Graph 1. General government debt (% of GDP)

4.5 Other factors put forward by the Member State

On 11 May 2020, the Croatian authorities transmitted a letter with relevant factors in accordance with Article 2(3) of Regulation (EC) No 1467/97. The analysis presented in the previous sections already broadly covers the key factors put forward by the authorities.

5. Conclusions

According to the Convergence Programme, Croatia’s general government deficit in 2020 is planned to reach 6.8% of GDP, above and not close to the 3% of GDP Treaty reference value. The planned excess over the reference value is considered to be exceptional and currently considered to be temporary.

The general government gross debt stood at 73.2% of GDP at the end of 2019, above the 60% of GDP Treaty reference value. Croatia complied with the debt reduction benchmark in 2019.

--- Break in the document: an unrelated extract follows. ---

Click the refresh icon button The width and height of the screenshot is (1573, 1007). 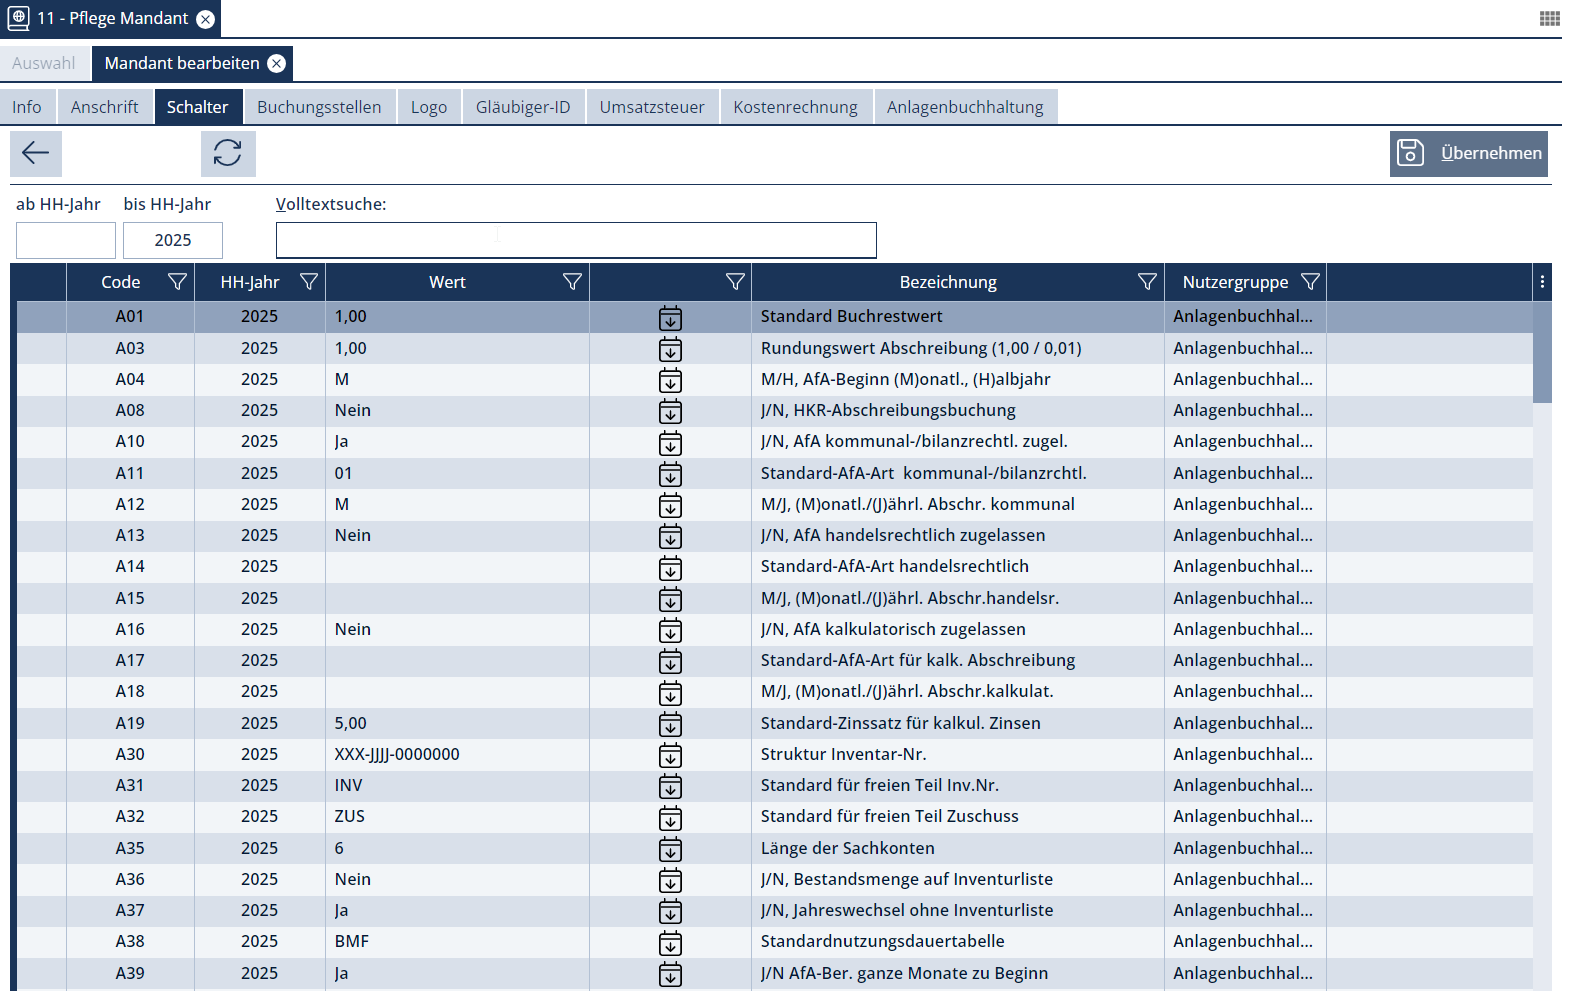(228, 153)
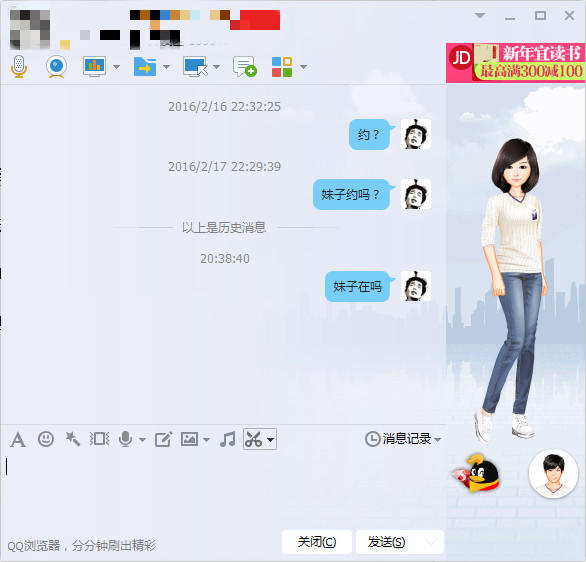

In line with the Treaty and the Stability and Growth Pact, this report also examined relevant factors. As specified in Article 2(4) of Regulation (EC) No 1467/97, as regards compliance with the deficit criterion in 2020, however, since the government debt-to-GDP ratio exceeds the 60% reference value and the double condition is not met – i.e. that the deficit remains close to the reference value and that its excess over the reference value is temporary – those relevant factors cannot be taken into account in the steps leading to the decision on the existence of an excessive deficit on the basis of the deficit criterion for Croatia.

Overall, the analysis suggests that the deficit criterion as defined in the Treaty and in Regulation (EC) No 1467/1997 is not fulfilled.